Perhaps you need to think about splitting up your vCenters, rather than relying on a massive one, have a few more and create management pods to reduce your failure domain. This obviously has license implications but could be justified by ensuring only part of your cloud or VDI environment is down rather than everything.
Make it a VM
First of all make vCenter a VM or even better look towards using the vCenter Server Appliance. Although the appliance is a newer deployment model having everything in one place has its advantages, less independent moving parts to go wrong, an integrated database and easier upgrade process. Yes you will need to host your Update Manager and old style vCenter plug-ins separately but these don’t form part of the core availability requirement. Some people argue that with the appliance you cannot backup the database independently but I would counter that by saying backup the VM in its entirety as you would many of your other VMs, the database and OS are one package.

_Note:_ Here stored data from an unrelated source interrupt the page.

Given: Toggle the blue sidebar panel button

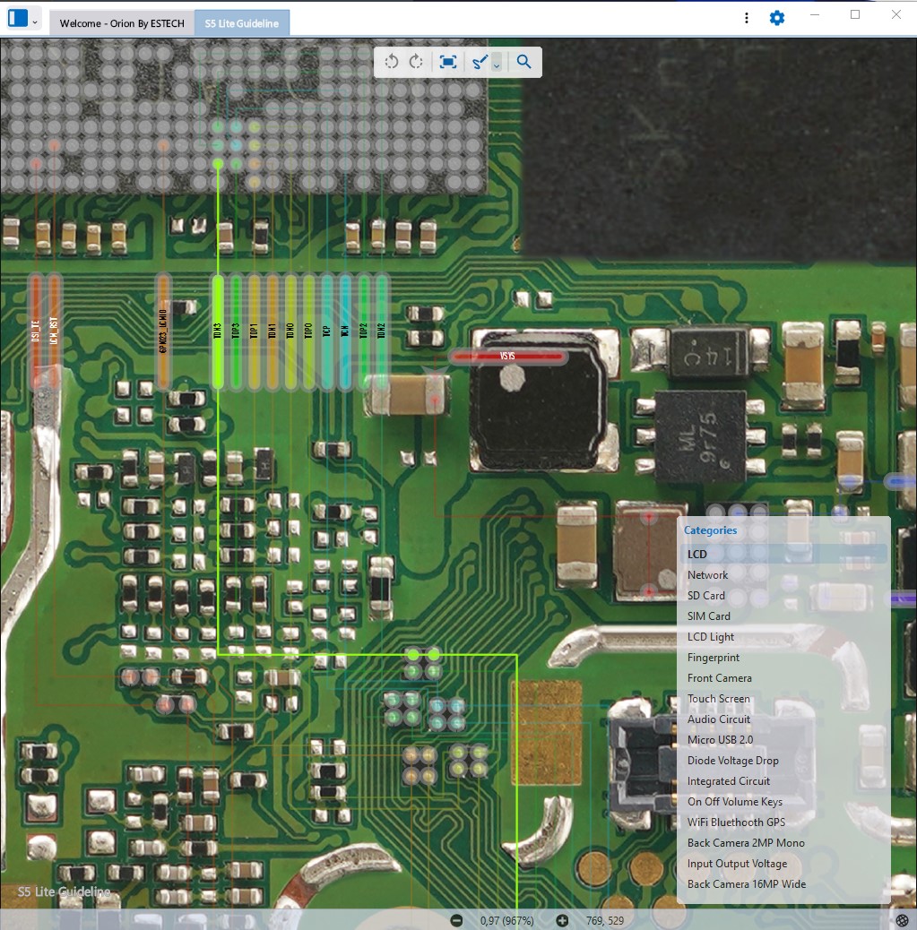Looking at the screenshot, I should click(x=17, y=18).
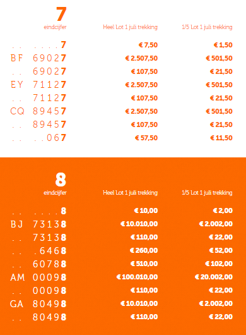Click the € 11,50 fifth-lot prize

pos(221,138)
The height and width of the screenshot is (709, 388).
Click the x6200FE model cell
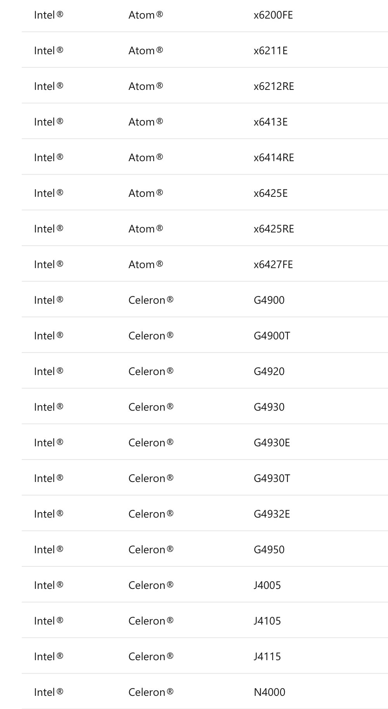click(273, 15)
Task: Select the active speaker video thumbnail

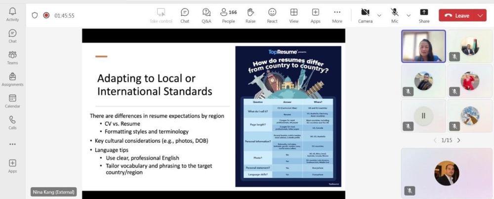Action: 423,46
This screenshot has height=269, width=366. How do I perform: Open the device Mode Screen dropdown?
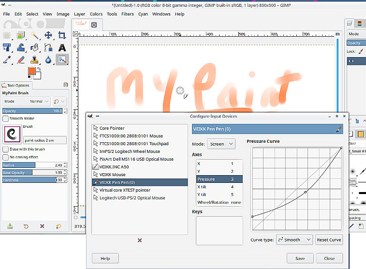(220, 144)
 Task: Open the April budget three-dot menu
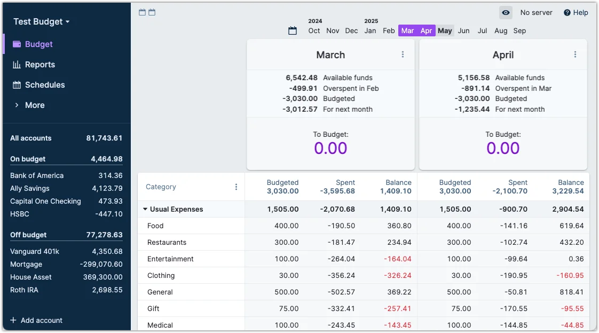pyautogui.click(x=575, y=55)
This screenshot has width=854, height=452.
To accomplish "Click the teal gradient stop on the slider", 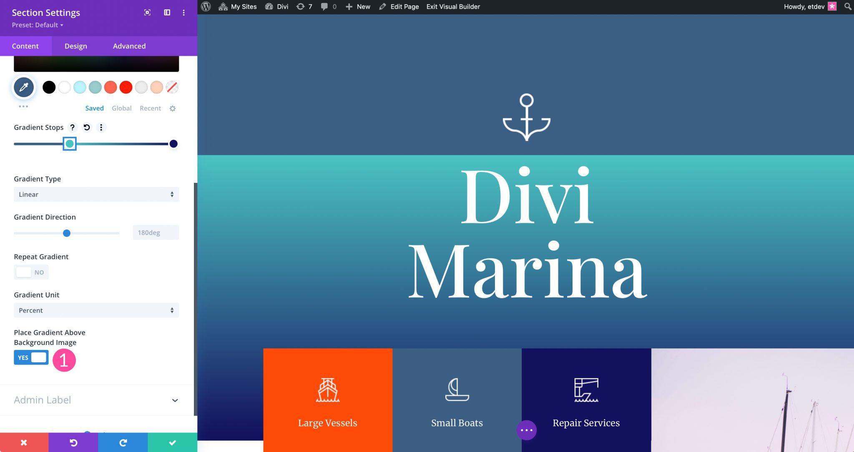I will coord(70,143).
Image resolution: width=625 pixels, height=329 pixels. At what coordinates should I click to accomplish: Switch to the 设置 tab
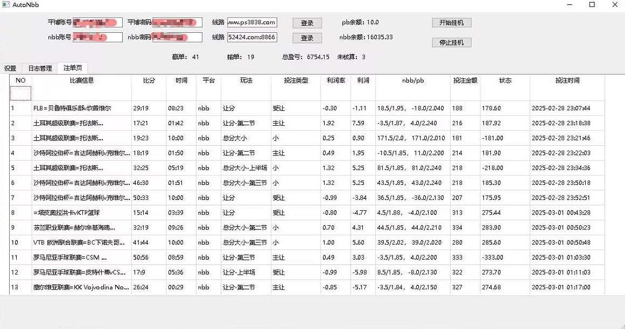11,68
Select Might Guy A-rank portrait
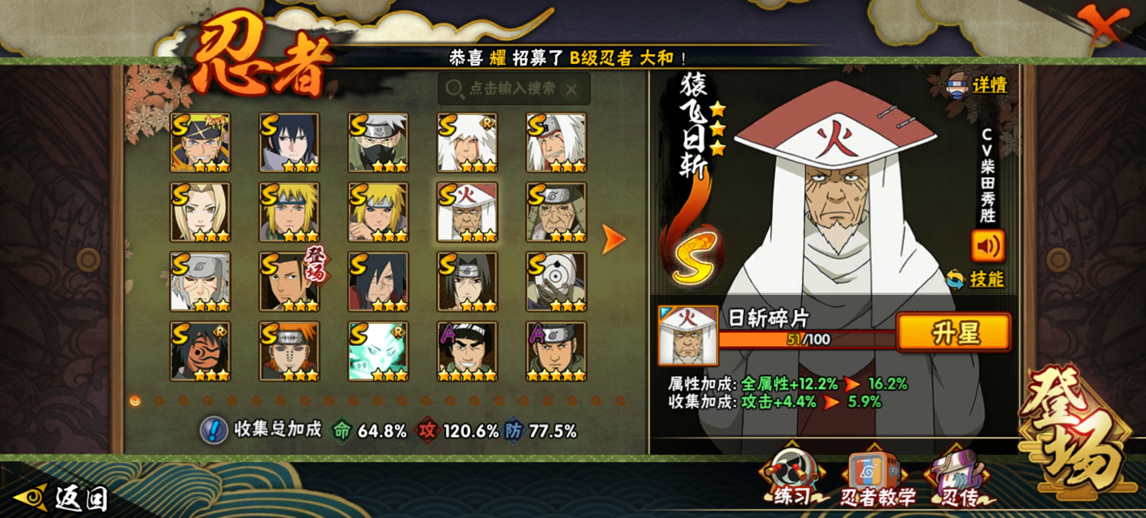 (467, 351)
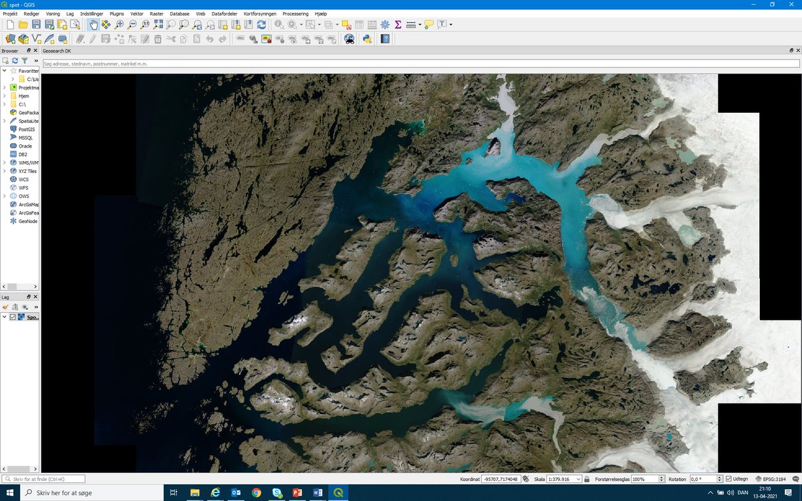This screenshot has height=501, width=802.
Task: Open the Python console
Action: click(366, 39)
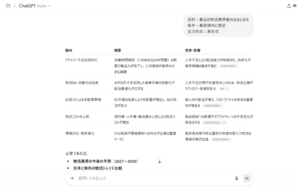The width and height of the screenshot is (297, 187).
Task: Click the 日本と海外の物流トレンド比較 suggestion text
Action: tap(97, 168)

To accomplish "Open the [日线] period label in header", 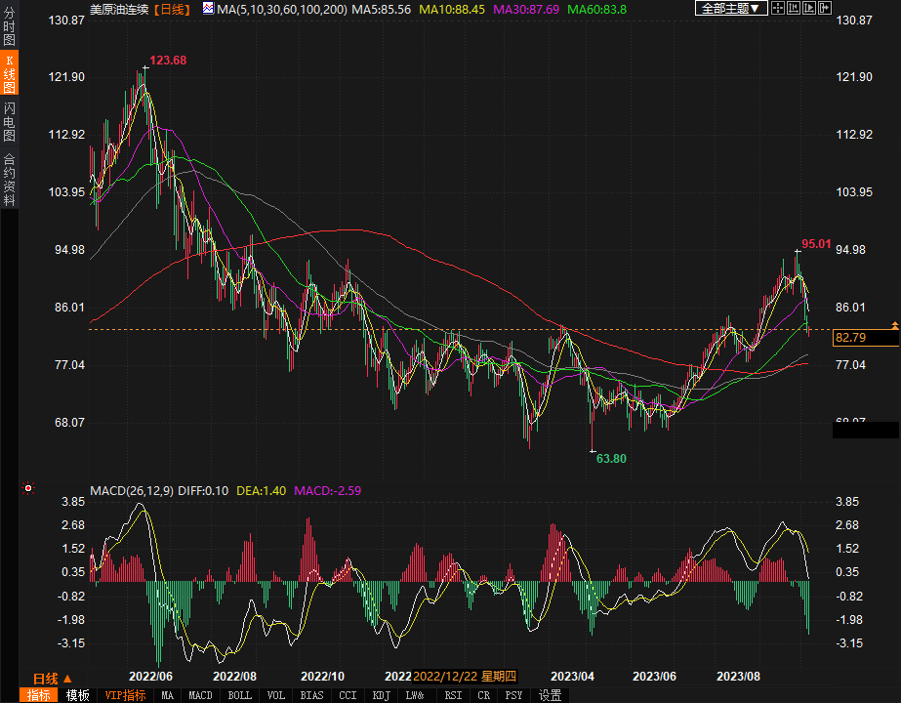I will pyautogui.click(x=172, y=8).
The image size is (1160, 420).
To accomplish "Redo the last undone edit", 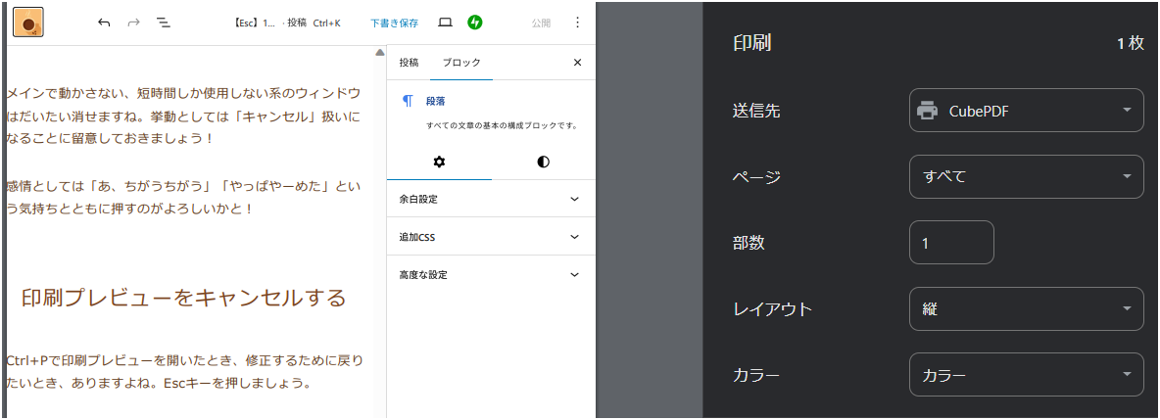I will point(133,23).
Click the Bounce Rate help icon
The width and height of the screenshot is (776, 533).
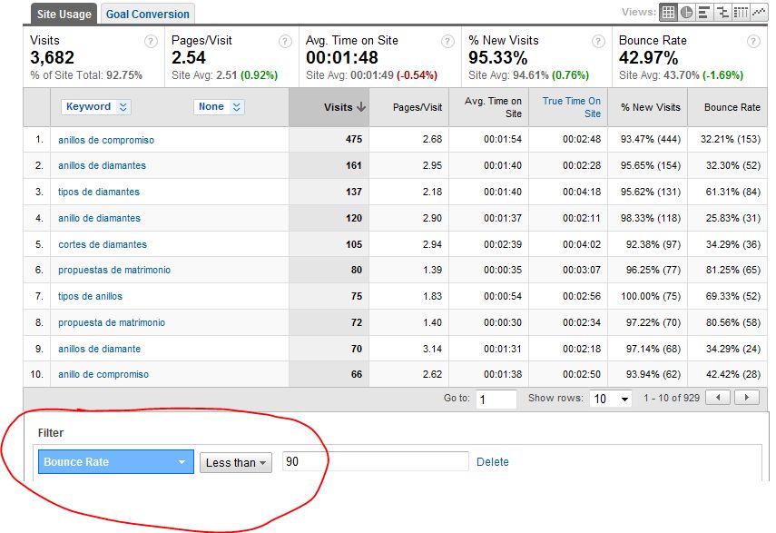point(753,41)
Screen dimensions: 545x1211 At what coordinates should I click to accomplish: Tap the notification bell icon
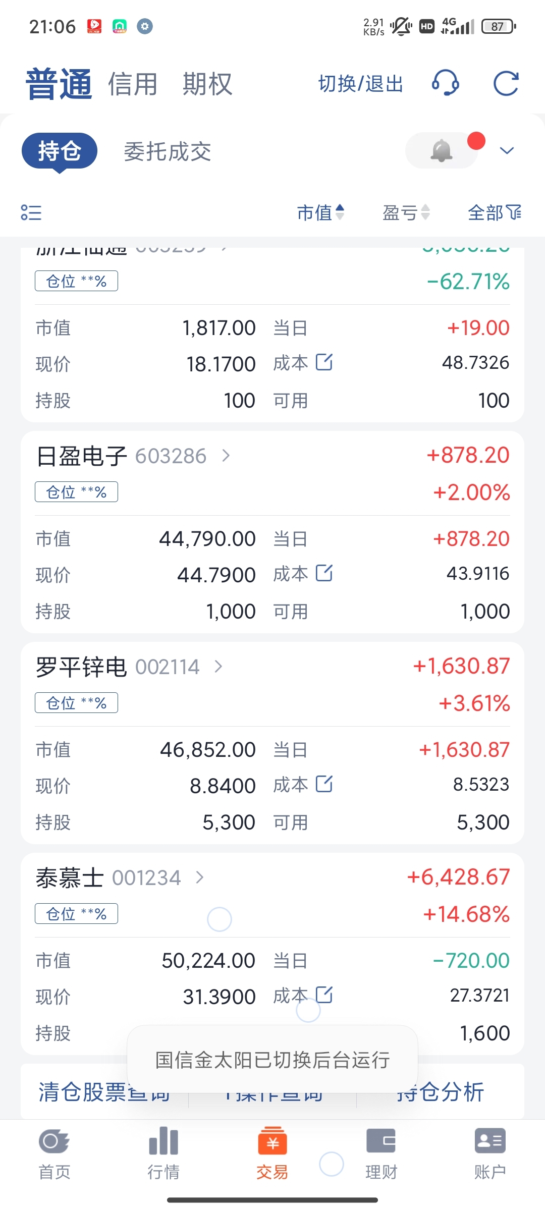click(442, 150)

Having vCenter as a VM just makes some of your life easier. You are immediately protected against hardware failures with HA and can work around your maintenance process with vMotion and have a better chance of getting the resources you need with DRS. If you also have multiple vCenter VMs, you can make your operational life easier ensuring vCenter doesn’t manage the cluster it sits on. If you have two vCenters managing two separate clusters for example, ensure vCenter A on Cluster A manages Cluster B, vCenter B on Cluster B manages Cluster AB. This means you can always manage your vCenter VMs even when they are down.
Backups and Snapshots
You will also need to rely on backups or snapshots to recover your vCenter VM. This is where having multiple vCenters on different clusters can help as you can use vCenter to take and recover VM snapshots for remote vCenters. Don’t think of having only one rolling snapshot/backup, you are going to need more options when you restore your VM from an hour ago and realise the corruption is still there. If you are using a backup product, what is your restore time? Some backup products allow you to live mount a point in time backup and power on the VM. This would be far quicker than having to restore a whole LUN or .VMDK file from backup storage to primary storage. Please don’t consider tape backups, you should know why. You could also use storage array snapshots to recover your VM using a fast cloning method.
Build a restore plan
Basically you need a way to get back vCenter from a VM snapshot, storage snapshot or backup really fast. More than just recovering the data you need a quick way to initiate the restore. Here automation can help. You could build some PowerCLI scripts that can connect to vCenter or an individual ESXi host if a single vCenter is unavailable. This script could either restore a VM snapshot or talk to your storage array and do the (quick) LUN/file restore and power on the VM. Get clever and have the ability to either list all available snapshots and be able to select one or pass through a snapshot name or time so you can go back further in time. Don’t be dumb and host that PowerCLI script on your vCenter…obviously. Test this all as any backup protection is useless without a restore.
We’ll have to wait and see what the future brings for vCenter availability, I was surprised that VMware EOLd heartbeat with no warning, I have no idea why they didn’t wait until a new solution was available.